Rationale: Sarcoidosis is a granulomatous disease that primarily affects the
lung. Severe cases are treated with infliximab. Problems met in daily clinical
practice are that the optimal infliximab dose in sarcoidosis is not known and
the very high drug cost. This study aims to improve cost effectiveness and
safety.

Objective: To determine whether serum concentration guided dosing of infliximab
is not inferior to standard dosing based on bodyweight in patients with severe
sarcoidosis in terms of FVC change at 26 weeks.

Study design: Randomized, controlled, double blind study with a follow up of
one year.

Intervention: The intervention group will receive infliximab 3 mg/kg, week 0 and 2. Based on measured serum concentrations, for every patient a dose, to be given at week 6, resulting in a concentration within the target window, will be calculated. Thereafter, patients will receive infliximab every 4 weeks. Additional dose adjustments will be made based on infliximab serum concentrations. The control group will receive infliximab at the standard dose of 5 mg/kg at week 0, 2, 6 and thereafter every 4 weeks.

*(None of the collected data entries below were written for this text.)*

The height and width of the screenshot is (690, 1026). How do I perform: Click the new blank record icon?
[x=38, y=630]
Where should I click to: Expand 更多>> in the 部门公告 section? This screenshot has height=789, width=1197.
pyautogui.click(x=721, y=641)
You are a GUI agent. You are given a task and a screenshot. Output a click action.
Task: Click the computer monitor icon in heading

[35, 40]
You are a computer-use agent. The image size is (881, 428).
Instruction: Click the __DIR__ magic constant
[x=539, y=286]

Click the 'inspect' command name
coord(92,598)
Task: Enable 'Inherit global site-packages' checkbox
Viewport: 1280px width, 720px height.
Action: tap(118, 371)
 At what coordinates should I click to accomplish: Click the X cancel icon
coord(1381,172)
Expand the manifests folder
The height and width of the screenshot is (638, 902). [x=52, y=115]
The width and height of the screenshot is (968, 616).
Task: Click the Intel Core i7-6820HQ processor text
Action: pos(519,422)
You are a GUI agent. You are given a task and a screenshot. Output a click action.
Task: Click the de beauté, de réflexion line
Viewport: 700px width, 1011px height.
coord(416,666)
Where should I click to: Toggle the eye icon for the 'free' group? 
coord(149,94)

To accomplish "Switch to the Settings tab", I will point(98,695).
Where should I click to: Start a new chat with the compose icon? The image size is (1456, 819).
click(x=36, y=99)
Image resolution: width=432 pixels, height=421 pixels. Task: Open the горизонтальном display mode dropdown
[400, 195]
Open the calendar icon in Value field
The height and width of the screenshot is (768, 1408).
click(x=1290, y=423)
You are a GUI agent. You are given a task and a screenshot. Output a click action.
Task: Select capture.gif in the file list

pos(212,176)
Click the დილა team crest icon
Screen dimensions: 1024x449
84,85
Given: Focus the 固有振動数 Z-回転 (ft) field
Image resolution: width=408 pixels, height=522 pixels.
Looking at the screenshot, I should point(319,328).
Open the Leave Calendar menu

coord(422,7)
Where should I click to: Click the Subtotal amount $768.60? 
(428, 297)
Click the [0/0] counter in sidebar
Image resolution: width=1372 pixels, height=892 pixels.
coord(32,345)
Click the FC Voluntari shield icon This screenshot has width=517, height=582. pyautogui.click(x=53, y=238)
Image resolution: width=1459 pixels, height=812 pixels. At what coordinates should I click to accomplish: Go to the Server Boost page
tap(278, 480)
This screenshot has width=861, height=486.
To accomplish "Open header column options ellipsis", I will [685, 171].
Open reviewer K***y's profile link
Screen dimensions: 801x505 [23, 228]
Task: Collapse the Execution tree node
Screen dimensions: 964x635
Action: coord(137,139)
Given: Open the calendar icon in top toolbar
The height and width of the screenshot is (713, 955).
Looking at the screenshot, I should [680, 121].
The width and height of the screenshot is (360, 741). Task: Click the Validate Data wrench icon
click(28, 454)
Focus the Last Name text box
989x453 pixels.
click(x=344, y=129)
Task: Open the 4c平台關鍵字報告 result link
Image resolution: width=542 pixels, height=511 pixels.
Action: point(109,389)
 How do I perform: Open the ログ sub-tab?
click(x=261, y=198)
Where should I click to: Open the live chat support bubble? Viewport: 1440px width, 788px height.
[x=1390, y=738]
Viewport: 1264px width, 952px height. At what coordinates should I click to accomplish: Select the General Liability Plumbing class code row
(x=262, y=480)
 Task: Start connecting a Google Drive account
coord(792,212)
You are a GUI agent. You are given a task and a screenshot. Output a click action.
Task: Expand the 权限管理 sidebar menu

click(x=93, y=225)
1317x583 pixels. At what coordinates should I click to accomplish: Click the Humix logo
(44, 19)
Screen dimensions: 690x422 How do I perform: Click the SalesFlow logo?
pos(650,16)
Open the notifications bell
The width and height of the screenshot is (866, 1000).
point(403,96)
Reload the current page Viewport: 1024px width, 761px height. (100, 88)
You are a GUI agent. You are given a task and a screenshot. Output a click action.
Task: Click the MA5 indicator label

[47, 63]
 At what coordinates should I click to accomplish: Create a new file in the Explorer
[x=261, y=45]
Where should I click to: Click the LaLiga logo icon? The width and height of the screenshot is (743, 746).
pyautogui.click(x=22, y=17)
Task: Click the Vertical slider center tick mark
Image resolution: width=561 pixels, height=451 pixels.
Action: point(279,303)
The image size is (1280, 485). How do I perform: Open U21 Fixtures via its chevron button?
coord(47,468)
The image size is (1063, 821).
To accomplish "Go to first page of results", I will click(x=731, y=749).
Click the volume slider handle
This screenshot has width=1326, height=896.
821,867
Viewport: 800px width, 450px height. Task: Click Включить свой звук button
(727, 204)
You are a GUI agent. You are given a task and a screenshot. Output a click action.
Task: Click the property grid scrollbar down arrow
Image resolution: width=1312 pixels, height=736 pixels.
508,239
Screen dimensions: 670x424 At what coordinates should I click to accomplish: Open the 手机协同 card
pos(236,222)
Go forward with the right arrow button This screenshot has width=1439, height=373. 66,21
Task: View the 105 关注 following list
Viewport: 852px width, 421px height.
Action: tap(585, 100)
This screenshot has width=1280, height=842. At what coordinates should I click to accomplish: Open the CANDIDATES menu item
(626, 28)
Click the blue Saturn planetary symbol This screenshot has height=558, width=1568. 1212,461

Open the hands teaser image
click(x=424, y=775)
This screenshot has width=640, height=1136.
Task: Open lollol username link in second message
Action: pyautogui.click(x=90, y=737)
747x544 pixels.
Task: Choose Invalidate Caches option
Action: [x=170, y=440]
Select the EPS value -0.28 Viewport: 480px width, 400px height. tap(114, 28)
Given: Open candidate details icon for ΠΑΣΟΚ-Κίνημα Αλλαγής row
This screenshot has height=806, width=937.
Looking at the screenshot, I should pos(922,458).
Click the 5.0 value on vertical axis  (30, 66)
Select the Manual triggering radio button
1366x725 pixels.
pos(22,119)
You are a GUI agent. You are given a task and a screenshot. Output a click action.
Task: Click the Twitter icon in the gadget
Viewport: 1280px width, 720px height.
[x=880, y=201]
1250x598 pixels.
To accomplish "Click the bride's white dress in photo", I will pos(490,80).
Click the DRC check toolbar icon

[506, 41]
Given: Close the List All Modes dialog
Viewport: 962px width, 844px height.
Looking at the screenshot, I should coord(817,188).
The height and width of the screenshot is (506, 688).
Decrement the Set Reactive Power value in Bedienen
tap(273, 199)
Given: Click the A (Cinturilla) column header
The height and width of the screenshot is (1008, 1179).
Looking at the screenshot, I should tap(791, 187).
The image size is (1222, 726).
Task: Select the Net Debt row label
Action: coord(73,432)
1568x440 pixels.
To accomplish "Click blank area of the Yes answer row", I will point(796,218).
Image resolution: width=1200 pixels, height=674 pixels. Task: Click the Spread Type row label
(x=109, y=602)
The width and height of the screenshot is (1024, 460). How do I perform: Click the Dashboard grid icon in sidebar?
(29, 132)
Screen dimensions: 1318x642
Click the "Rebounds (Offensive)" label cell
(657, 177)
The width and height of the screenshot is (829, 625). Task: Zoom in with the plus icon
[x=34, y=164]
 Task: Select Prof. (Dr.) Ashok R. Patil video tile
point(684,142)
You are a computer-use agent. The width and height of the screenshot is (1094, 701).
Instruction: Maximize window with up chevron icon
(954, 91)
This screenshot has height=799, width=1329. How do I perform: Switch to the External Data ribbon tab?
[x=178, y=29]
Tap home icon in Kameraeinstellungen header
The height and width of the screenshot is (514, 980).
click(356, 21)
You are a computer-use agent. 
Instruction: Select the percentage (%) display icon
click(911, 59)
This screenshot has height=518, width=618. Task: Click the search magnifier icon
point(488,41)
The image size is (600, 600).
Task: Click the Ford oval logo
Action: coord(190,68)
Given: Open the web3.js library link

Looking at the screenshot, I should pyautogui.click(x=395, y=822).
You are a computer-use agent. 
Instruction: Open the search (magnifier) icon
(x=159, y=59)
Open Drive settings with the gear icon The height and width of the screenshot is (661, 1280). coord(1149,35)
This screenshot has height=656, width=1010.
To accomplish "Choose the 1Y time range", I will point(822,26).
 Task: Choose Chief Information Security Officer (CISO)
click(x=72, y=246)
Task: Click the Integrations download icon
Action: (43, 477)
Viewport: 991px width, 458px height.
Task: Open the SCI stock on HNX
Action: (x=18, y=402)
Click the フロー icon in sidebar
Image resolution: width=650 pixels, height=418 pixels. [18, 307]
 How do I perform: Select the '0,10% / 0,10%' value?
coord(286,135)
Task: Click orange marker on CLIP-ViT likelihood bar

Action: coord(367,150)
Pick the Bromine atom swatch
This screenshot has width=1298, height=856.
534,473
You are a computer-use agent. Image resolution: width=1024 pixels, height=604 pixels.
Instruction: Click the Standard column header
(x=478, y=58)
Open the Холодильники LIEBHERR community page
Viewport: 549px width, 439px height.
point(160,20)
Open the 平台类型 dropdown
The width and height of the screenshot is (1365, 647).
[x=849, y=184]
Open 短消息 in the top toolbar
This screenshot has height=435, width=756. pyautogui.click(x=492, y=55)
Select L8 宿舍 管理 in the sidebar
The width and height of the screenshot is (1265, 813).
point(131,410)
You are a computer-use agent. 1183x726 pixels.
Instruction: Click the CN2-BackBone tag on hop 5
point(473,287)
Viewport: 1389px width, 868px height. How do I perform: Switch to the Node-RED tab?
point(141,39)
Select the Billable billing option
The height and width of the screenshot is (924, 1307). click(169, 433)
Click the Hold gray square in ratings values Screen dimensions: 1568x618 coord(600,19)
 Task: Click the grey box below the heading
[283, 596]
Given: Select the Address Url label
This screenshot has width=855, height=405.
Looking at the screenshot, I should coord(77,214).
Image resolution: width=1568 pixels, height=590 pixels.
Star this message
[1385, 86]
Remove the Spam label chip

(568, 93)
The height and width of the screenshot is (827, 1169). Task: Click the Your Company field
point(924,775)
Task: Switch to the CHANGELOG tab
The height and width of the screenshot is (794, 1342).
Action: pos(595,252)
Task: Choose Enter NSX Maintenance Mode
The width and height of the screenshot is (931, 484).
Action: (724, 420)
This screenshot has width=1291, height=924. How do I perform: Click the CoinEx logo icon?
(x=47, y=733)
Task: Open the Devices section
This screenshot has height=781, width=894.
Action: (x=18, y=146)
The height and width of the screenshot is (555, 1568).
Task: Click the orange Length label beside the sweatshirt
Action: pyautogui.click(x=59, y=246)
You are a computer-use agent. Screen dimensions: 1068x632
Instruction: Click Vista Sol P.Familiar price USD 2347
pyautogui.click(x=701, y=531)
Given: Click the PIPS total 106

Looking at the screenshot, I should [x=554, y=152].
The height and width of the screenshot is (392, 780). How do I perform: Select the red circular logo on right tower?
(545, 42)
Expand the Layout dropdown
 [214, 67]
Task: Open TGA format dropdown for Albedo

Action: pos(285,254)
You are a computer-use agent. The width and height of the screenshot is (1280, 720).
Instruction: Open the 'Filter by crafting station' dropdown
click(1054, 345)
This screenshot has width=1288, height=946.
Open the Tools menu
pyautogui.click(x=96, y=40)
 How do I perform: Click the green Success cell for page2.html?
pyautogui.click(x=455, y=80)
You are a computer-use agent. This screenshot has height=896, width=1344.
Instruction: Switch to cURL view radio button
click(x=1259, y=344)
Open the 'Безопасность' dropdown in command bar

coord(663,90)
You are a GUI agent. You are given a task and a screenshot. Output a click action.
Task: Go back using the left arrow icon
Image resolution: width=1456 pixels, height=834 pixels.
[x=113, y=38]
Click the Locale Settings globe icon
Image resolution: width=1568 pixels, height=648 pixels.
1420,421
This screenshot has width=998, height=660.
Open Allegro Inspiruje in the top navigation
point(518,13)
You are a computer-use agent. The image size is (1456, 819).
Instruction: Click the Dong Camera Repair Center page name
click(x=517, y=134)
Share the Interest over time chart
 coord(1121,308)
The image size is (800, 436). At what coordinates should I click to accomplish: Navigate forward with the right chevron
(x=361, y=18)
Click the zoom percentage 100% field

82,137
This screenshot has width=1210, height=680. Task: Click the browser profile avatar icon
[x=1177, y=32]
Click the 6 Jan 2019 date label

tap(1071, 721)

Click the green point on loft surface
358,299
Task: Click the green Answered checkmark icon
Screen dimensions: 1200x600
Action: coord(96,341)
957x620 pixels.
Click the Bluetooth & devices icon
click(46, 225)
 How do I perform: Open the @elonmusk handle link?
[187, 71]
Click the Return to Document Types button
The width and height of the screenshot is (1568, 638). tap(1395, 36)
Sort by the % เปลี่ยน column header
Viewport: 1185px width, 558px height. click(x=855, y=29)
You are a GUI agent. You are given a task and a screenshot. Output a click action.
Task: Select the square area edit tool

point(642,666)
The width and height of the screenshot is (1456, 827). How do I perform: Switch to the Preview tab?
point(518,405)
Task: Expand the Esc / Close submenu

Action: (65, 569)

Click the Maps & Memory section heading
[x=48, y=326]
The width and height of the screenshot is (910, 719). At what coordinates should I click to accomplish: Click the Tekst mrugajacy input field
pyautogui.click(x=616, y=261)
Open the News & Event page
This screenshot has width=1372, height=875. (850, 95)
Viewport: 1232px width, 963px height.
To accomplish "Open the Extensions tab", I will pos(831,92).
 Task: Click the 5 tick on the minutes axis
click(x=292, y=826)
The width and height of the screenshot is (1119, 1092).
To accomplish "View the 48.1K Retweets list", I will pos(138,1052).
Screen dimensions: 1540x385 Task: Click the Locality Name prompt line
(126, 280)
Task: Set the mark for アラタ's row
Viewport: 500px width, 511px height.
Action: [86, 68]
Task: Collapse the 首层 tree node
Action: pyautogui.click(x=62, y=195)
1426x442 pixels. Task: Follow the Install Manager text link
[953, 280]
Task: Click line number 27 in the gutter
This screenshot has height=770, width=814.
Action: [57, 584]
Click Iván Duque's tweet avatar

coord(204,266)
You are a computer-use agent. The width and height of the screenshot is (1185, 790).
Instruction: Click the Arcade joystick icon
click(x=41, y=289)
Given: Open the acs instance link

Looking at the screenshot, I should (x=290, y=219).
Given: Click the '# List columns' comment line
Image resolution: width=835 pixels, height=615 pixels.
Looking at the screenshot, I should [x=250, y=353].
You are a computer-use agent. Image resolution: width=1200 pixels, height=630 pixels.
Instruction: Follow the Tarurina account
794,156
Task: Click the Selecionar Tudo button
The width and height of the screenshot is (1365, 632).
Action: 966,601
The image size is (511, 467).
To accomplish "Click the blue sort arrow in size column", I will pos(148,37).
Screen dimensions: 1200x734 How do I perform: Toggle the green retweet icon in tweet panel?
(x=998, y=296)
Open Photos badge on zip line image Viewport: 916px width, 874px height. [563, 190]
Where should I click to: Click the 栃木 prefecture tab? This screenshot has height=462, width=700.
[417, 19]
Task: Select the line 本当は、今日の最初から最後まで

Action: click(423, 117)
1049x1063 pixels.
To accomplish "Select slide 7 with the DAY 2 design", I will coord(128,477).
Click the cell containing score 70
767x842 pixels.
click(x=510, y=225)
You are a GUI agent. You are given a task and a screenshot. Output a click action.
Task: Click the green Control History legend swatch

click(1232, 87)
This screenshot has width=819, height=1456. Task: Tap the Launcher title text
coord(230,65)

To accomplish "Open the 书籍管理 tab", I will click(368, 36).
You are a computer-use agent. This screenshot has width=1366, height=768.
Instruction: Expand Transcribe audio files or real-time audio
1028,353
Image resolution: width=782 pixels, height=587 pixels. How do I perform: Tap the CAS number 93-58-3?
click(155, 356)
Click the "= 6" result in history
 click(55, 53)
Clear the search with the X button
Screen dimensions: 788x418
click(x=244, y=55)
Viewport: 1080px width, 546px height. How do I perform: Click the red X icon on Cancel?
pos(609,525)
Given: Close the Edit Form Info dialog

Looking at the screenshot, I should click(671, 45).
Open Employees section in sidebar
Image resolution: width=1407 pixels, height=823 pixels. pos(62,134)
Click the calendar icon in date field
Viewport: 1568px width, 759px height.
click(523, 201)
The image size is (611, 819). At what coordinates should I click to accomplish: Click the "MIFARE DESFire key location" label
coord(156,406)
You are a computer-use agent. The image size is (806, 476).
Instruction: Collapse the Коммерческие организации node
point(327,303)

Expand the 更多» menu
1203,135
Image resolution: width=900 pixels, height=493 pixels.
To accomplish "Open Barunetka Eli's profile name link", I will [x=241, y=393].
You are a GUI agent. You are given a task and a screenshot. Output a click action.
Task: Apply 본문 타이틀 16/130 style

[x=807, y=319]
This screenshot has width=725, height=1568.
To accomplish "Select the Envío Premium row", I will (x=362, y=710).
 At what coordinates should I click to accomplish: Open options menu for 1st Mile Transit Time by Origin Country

Nature and extent of the burden and risks associated with participation,
benefit and group relatedness: The burden and risks are minimal and consists of
several venipunctures, patients have to fill out questionnaires at 4
timepoints. Patients in the intervention arm will receive lower infliximab
dosages. However, at any time during the study the treating pulmonologist can
indicate that an individual patient must receive the maximal dose of 5 mg/kg
e.g. in case of rapid progression of the disease.
Revenues: It is expected that drug cost will decrease by approximately 2
million Euro*s per year in The Netherlands and drug safety might improve.